Borked MIAB upgrade

Wherewolf · July 25, 2020, 11:14pm

Went thru the upgrade process after updating my Ubuntu 18.04 server. Now nginx isn’t starting and I checked thru the forums looking for similar issues but don’t see much.

python3 management/status_checks.py
says:

python3: can’t open file ‘management/status_checks.py’: [Errno 2] No such file or directory
netops@box:~$ sudo python3 /home/netops/mailinabox/management/status_checks.py
Traceback (most recent call last):
File “/home/netops/mailinabox/management/status_checks.py”, line 12, in
import psutil
ModuleNotFoundError: No module named ‘psutil’

nginx -t says:

nginx: [warn] “ssl_stapling” ignored, host not found in OCSP responder “ocsp.int-x3.letsencrypt.org” in the certificate “/home/user-data/ssl/ssl_certificate.pem”
nginx: [warn] “ssl_stapling” ignored, host not found in OCSP responder “ocsp.int-x3.letsencrypt.org” in the certificate “/home/user-data/ssl/ssl_certificate.pem”
nginx: [warn] “ssl_stapling” ignored, host not found in OCSP responder “ocsp.int-x3.letsencrypt.org” in the certificate “/home/user-data/ssl/ssl_certificate.pem”
nginx: [warn] “ssl_stapling” ignored, host not found in OCSP responder “ocsp.int-x3.letsencrypt.org” in the certificate “/home/user-data/ssl/box.atf.linfield.edu-20200929-aafab098.pem”
nginx: [warn] “ssl_stapling” ignored, host not found in OCSP responder “ocsp.int-x3.letsencrypt.org” in the certificate “/home/user-data/ssl/ssl_certificate.pem”
nginx: [warn] “ssl_stapling” ignored, host not found in OCSP responder “ocsp.int-x3.letsencrypt.org” in the certificate “/home/user-data/ssl/ssl_certificate.pem”
nginx: [warn] “ssl_stapling” ignored, host not found in OCSP responder “ocsp.int-x3.letsencrypt.org” in the certificate “/home/user-data/ssl/ssl_certificate.pem”
nginx: the configuration file /etc/nginx/nginx.conf syntax is ok
nginx: configuration file /etc/nginx/nginx.conf test is successful

I’ve rerun the update script several times with reboots in between…I’m stuck…Can anyone point me in the right direction?

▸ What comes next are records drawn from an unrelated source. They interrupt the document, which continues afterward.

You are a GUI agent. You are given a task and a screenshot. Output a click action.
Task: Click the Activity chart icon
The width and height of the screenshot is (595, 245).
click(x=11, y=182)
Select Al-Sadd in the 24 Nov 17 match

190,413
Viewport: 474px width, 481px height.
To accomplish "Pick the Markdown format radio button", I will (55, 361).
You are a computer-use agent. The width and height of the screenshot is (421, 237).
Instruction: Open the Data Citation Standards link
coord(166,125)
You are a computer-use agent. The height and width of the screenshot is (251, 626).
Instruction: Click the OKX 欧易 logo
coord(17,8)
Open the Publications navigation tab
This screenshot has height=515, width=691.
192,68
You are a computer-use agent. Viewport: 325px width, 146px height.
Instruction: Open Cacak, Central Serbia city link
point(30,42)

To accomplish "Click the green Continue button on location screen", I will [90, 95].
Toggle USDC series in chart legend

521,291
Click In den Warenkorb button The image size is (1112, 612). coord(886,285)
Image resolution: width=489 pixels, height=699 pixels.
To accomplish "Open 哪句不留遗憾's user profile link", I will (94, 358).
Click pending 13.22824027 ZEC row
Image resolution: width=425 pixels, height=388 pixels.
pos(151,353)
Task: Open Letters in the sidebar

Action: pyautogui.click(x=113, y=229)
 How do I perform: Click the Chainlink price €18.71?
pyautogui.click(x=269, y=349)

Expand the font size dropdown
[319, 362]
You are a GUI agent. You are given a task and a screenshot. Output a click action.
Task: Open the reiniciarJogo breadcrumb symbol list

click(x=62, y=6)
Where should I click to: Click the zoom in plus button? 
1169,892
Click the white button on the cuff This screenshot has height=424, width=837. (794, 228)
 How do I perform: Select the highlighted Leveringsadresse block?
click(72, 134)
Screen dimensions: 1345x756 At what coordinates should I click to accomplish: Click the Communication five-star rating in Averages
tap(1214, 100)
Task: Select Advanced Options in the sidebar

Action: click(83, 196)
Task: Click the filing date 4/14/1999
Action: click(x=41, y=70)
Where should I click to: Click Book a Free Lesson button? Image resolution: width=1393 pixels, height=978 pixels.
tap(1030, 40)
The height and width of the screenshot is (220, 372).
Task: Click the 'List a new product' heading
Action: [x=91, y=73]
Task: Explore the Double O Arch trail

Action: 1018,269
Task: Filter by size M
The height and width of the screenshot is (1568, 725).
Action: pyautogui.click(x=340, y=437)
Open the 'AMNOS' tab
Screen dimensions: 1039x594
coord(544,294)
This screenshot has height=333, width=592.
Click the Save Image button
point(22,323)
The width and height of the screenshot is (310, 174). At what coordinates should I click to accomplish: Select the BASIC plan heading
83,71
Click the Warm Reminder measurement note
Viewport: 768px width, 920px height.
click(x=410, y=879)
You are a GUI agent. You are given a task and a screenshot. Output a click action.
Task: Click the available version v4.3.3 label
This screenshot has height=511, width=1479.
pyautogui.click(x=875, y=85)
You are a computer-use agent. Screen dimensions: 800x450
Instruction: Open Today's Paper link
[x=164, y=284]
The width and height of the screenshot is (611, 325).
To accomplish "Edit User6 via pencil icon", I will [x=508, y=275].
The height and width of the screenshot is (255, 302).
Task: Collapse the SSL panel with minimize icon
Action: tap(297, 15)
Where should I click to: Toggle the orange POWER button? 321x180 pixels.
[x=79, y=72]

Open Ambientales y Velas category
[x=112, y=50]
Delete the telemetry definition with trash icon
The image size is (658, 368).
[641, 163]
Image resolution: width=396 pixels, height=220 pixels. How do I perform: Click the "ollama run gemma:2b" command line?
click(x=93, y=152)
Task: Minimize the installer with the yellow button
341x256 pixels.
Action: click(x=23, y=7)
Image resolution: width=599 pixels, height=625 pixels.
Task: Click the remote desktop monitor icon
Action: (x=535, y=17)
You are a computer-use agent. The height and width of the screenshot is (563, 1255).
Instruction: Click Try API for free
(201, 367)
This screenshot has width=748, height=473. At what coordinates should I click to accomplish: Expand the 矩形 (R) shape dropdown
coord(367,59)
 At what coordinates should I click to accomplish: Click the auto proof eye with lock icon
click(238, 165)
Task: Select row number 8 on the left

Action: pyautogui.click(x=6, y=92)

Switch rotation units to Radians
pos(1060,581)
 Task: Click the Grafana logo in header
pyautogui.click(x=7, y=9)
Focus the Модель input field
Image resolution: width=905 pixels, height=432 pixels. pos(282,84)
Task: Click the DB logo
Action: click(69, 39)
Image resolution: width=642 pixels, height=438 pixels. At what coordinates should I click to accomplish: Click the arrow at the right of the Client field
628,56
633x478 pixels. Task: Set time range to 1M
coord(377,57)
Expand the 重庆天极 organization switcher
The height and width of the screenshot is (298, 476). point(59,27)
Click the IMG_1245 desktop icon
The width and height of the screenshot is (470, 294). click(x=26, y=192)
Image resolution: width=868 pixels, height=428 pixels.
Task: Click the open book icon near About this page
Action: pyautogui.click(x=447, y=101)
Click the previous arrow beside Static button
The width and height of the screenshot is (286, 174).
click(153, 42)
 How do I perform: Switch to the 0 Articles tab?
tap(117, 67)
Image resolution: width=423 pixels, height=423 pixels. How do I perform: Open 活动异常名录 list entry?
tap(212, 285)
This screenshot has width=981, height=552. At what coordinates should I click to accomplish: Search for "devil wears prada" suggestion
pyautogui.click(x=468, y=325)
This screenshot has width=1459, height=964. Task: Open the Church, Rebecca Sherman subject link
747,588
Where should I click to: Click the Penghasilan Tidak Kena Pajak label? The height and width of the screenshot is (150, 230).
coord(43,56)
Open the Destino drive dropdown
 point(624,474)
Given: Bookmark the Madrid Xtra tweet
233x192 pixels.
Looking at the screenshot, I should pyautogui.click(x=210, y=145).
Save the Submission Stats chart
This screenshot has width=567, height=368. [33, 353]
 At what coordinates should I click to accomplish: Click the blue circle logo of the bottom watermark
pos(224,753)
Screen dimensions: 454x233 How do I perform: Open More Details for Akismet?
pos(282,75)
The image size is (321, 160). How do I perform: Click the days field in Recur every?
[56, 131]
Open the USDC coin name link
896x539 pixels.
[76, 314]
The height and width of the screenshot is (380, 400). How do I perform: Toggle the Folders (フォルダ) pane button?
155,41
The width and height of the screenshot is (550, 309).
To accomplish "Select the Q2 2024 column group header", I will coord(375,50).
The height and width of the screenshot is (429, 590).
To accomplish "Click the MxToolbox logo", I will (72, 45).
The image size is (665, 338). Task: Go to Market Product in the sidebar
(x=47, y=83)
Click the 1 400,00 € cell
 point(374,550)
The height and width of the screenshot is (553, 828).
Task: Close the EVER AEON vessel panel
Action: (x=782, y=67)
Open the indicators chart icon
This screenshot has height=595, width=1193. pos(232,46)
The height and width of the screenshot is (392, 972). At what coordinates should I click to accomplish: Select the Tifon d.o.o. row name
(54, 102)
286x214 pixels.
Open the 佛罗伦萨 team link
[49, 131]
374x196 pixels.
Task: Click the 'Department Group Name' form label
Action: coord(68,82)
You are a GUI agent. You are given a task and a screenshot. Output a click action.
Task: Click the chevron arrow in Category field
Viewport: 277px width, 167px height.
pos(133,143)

Wherewolf · July 26, 2020, 12:49am

As near as I can tell, the issue has to do with the DNS resolver 127.0.0.1#53 not being able to resolve ocsp.int-x3.letsencrypt.org -
further testing with nslookup tells me using 127.0.0.1#53 as the MIAB dns resolver can’t resolve anything! what the hell? this all worked fine prior to upgrade…

alento · July 26, 2020, 1:00am

Meaning specifically what? From which version of MiaB did you upgrade?

alento · July 26, 2020, 1:06am

So let’s try running the status checks the proper way … @Wherewolf

sudo /home/netops/mailinabox/management/status_checks.py

and once we see what the status checks have to say we can go on to the next step.

Wherewolf · July 26, 2020, 1:18am

Sorry - it was a couple of versions back (.42 .43 - sorry I wasn’t really paying attention! I know! pathetic!) anyway, I think I’ve found the issue - and it had to do with BIND9 named.conf.options - the fowarders I was using got commented out with slashes somehow during the upgrade - this box is locked down on a private network, so the box’s resolver needs to forward / talk to a secured DNS server on the same segment that is allowed to do DNS resolution. I think I have everything working now - just documenting it here in case someone else needs the info. I will need to remember to check next time I upgrade - it’s never been an issue before - but things do change…

Wherewolf · July 26, 2020, 1:21am

I want to say thanks for reaching out and trying to help me @alento - I appreciate you responding so quickly!